Is everybody bonkers?!

There are certain things that make me ask this question. Four examples:

Example one: A seventeen year old offers to explain generation Y to managers – and is booked. Reportedly he charges several thousand Euros per speech.

How on earth does he qualify for speaking about a generation? His sheer belonging to that generation? Does he know that one could read much of what he is saying before he was able to write? Would I run to my neighbour with an acute rupture of the appendix, just because he has had one, too?

And there sit several houndred people smiling to the stage in ecstasy („Isn’t he cute? And he speaks like a pro...“) – don’t these people have suns and doughters of this age they could ask? That would be the bigger sample. And what about forced retirement? After all, he is twenty now, and a thirteen year old is ready and is making technology predictions, and he is even cuter. The casting show mentality has reached the consulting business – god help us.

Example two: In the US consumers sue Red Bull because they didn’t sprout wings – and they win. No joke. Thirteen million dollars are paid to the „victims“.
As a layman in law – I’ll admit that – I have to assume that the court judged the expectation of the consumers that they would in fact sprout wings as legitimate and adequate. Will companies serously have to watch such risks in the future? In Germany Kellogg’s promises to wake the tiger in you? Kia the car that cares? I’m speechless.

Example three: In the „Tagesanzeiger“ a newspaper supplement with the title „Business Woman“ is published. I open the supplement, and in the right lower section I find a half page advertisement: „tight tissue and tight skin comes from the inside“, and it is about a cosmetic anti-aging product.

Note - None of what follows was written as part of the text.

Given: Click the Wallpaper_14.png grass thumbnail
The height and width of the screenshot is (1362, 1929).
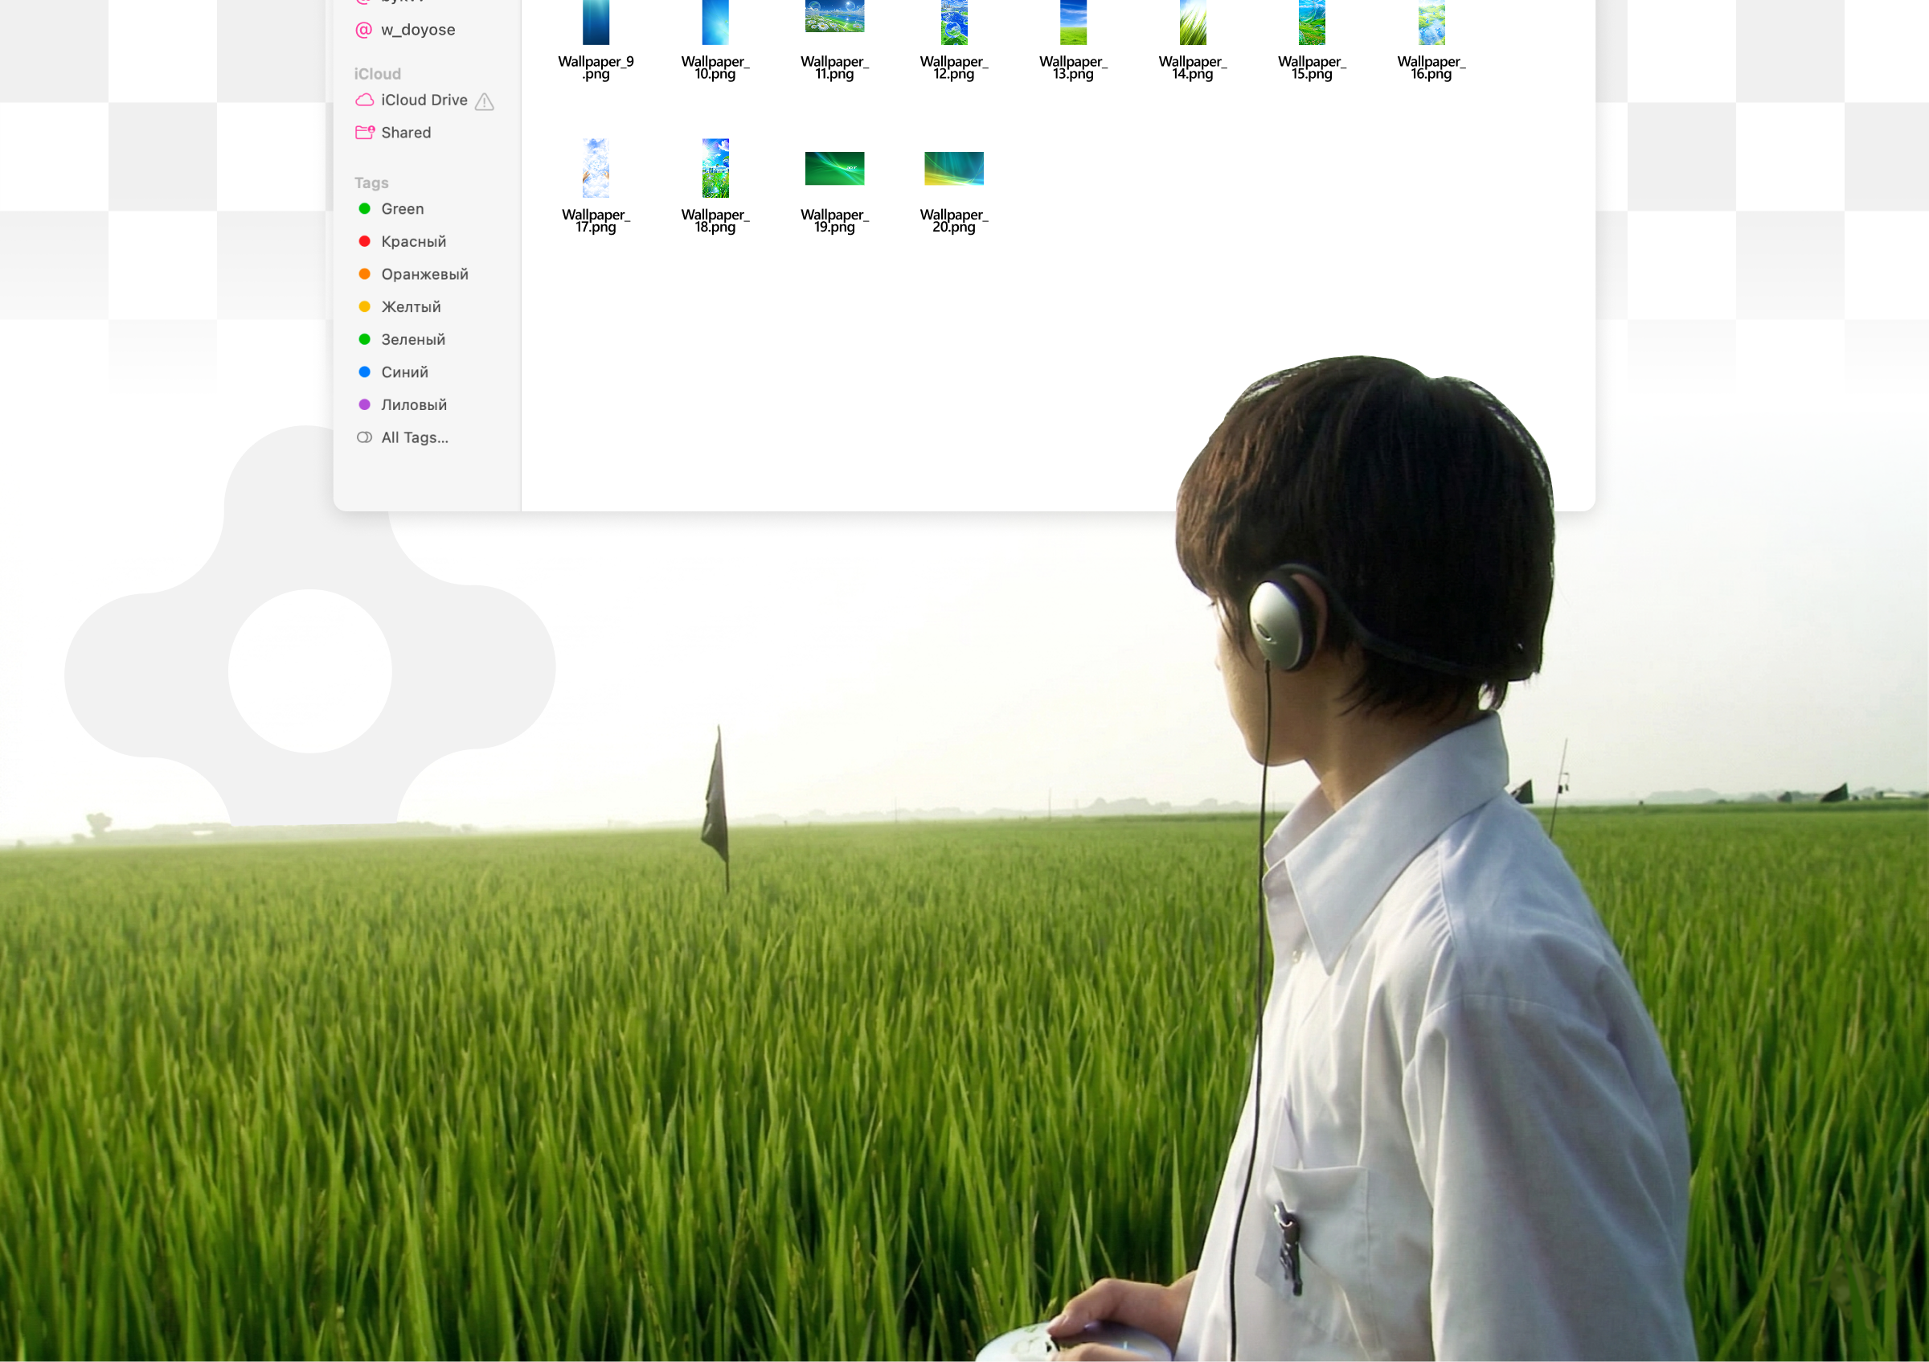Looking at the screenshot, I should tap(1191, 24).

Again, no joke.

If this is where we are, I advocate to be honest and include it in the list of requirements in job advertisements: „Teamplayer qualities, flexibility, ability to work under pressure, tight tissue.“ Than it would be all in the open, everybody would know where one stands, and the career of Oswald Grübel would have taken a completely different course...boys: there is much left to do.

Example four: A colleague says to me: „Just don’t think that anybody will ever book you because of your qualifications.“ The market – any market – is determined by communication, and as the focus currently is on wrapping and entertainment, wrapping rules over substance. Whoever attracts attention, wins. And the claim that the market will sort out the bad apples, remains a promise for now – and it doesn’t change the fact that a lot of brilliant guys don’t even get a ticket. To be honest, I judge my customers to be much more intelligent. But maybe I just deceive myself and I am totally incompetent and just have a nice blue website...oh my god.

More and more often and in more and more fields we reach a degree of absurdity that is just extraordinary. Is everybody bonkers? I suppose that many more people than we think ask this question much more often thank we think.

And because predictions are so en vogue today, although it’s common knowledge that predictions are futile, here is mine, and why not: A time of clarity without frills is approaching fast, a time of authenticity, and of the directly evident. I am convinced that not only generation Y is fed up being seduced by wrapping. They just dare say out loud what everybody else has already been thinking all the time.

And therefore these qualities will become – thank god – a market factor and consequently not ignorable. If you are already on your starting blocks for this, you will have an advantage in the future. And there are fine examples that it can be fun: thefuntheory.com (I like the staircase best).